There he probably wrote primarily masses and motets. An outbreak of plague in 1503 forced the court to leave Ferrara (Josquin’s place was taken by Obrecht, who fell victim in 1505). He was in the north again, at Notre Dame at Condé, in 1504; he may have been connected with Margaret of Austria’s court, 1508-11. He died in 1521. Several portraits survive, one attributed to Leonardo da Vinci.

Josquin’s works gradually became known throughout western Europe and were regarded as models by many composers and theorists. Petrucci’s three books of his masses (1502-14) reflect contemporary esteem, as does Attaingnant’s collection of his chansons (1550). Several laments were written on his death (including Gombert’s elegy Musae Jovis), and as late as 1554 Jacquet of Mantua paid him tribute in a motet. He was praised by 16th-century literary figures (including Castiglione and Rabelais) and was Martin Luther’s favourite composer.

Josquin was the greatest composer of the high Renaissance, the most varied in invention and the most profound in expression. Much of his music cannot be dated. Generally, however, his first period (up to circa 1485) is characterized by abstract, melismatic counterpoint in the manner of Ockeghem and by tenuous relationships between words and music.

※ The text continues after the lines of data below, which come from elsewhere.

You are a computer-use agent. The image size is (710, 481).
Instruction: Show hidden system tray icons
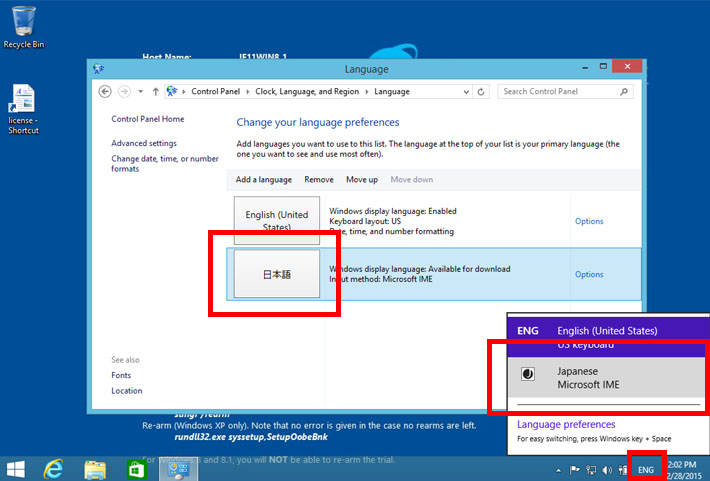(x=558, y=469)
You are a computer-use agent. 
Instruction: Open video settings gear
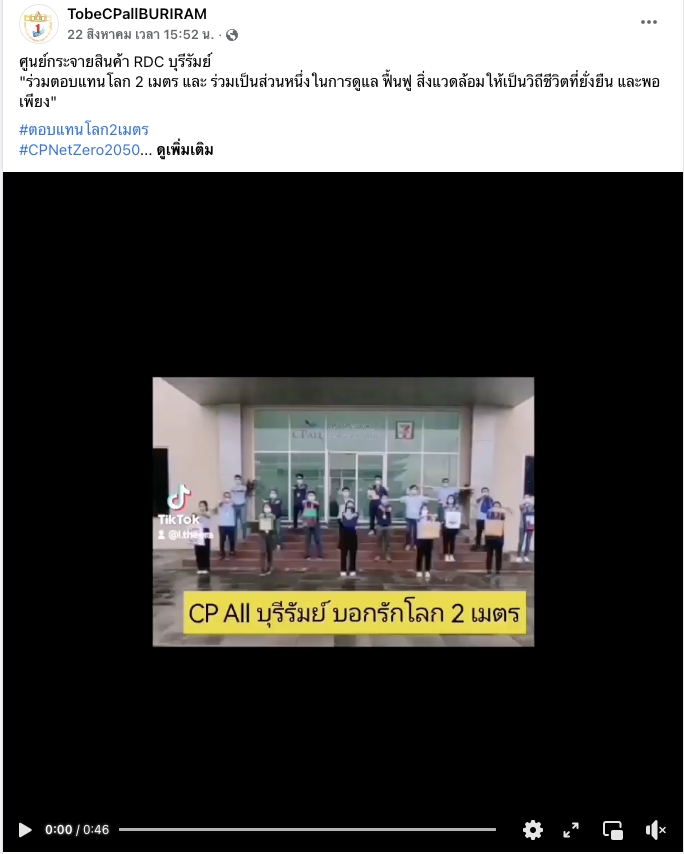(x=533, y=829)
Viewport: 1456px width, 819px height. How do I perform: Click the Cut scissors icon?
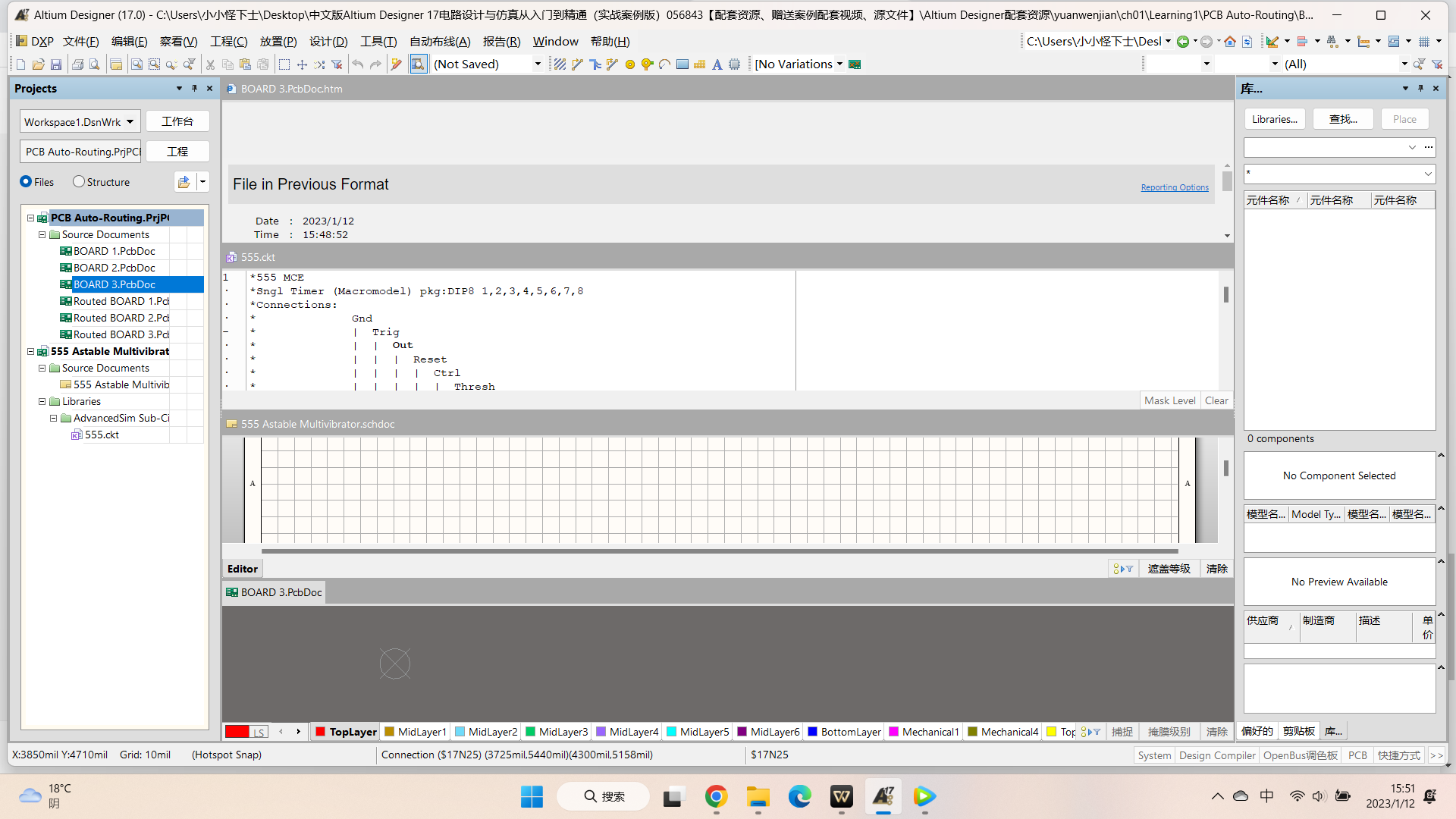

The middle period (to circa 1505) saw the development and perfection of the technique of pervasive imitation based on word-generated motifs. This style has been seen as a synthesis of two traditions: the northem polyphony of Dufay, Busnois and Ockeghem, in which he presumably had his earliest training, and the more chordal, harmonically orientated practice of Italy. In the final period the relationship between word and note becomes even closer and there is increasing emphasis on declamation and rhetorical expression within a style of the utmost economy.

His many motets span all three periods. One of the earliest, the four-part Victimae paschali laudes (1502), exemplifies his early style, with its dense texture, lack of imitation, patches of stagnant rhythm and rudimentary treatment of dissonance. Greater maturity is shown in Planxit autem David, in which homophonic and freely imitative passages alternate, and in Absalon, fili mi, with its flexible combination of textures. His later motets, such as In principio erat verbum, combine motivic intensity and melodic succinctness with formal clarity; they are either freely composed, four-part settings of biblical texts, or large-scale cantus firmus pieces. Transparent textures and duet writing are common.

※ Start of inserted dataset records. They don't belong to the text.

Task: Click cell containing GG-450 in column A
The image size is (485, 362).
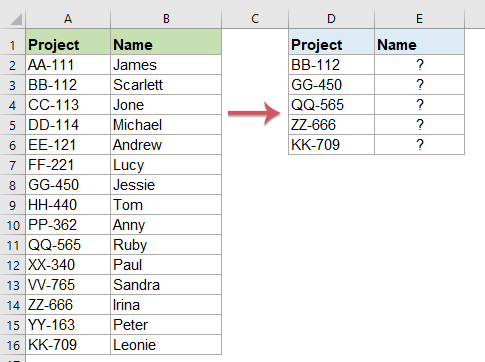Action: [68, 185]
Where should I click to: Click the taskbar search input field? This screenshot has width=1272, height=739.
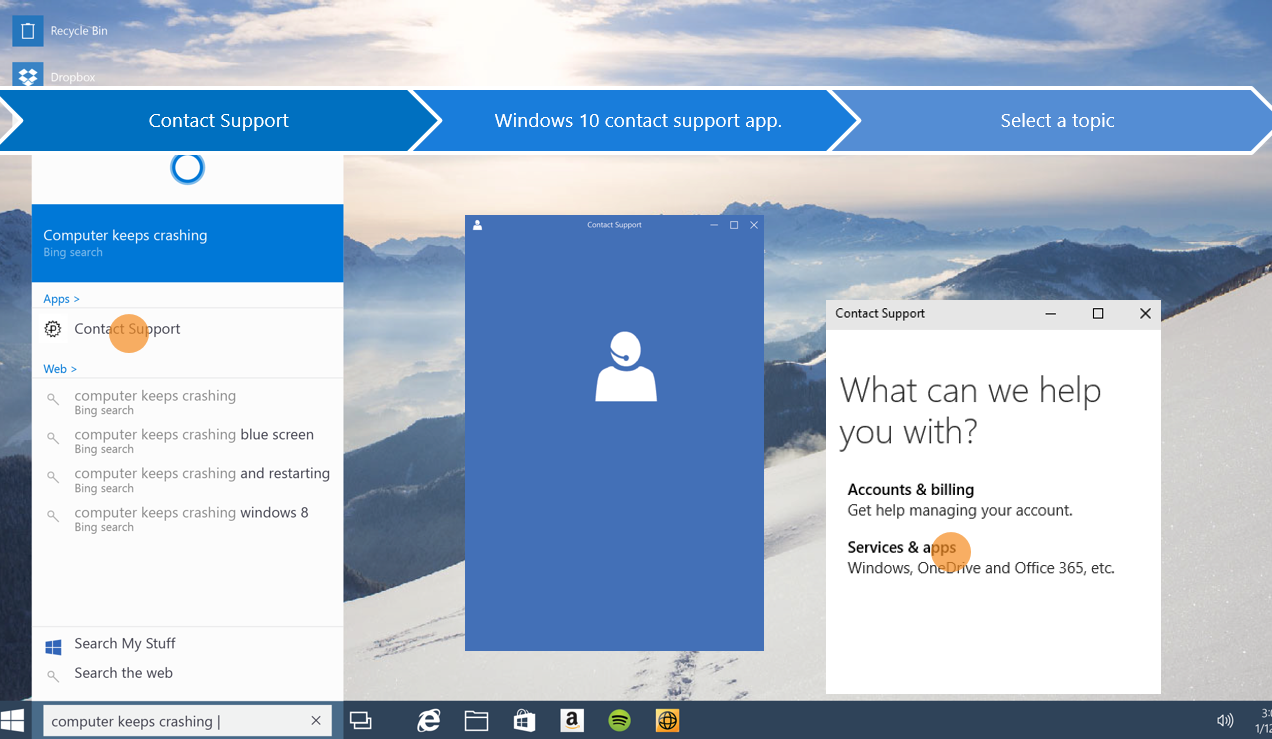click(x=175, y=721)
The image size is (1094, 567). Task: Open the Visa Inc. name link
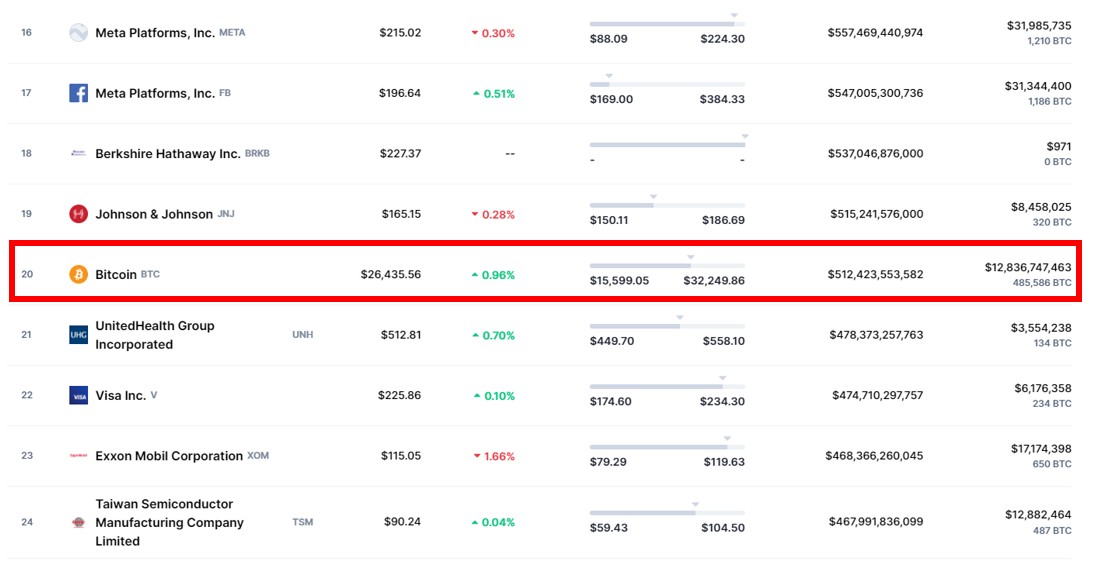tap(120, 396)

Josquin’s 18 complete masses combine elements of cantus firmus, parody and paraphrase techniques. One of the earliest, L’ami Baudichon, is a cantus firmus mass on a simple dance formula; the simplicity of melody and rhythm and the clarity of harmony and texture recall the Burgundian style of the 1450s and 1460s. Fortuna desperata, on the other hand, is an early example of parody. Canonic writing and ostinato hgures are features. His last great masses, notably the Missa de beata virgine and the Missa ‘Pange lingua’ were preceded by works in which every resource is deployed with bravura.

Josquin’s secular music comprises three settings of Italian texts and numerous chansons. One of the earliest, Cela sans plus, typifies his observance of the formes fixes and the influences of the Burgundian style of Busnois and Ockeghem. Later works, such as Mille regretz, are less canonic, the clear articulation of line and points of imitation achieved by a carefull balanced hierarchy of cadences. Some, like Si j’ay perdu mon ami, look forward to the popular ‘Parisian’ chanson of Janequin.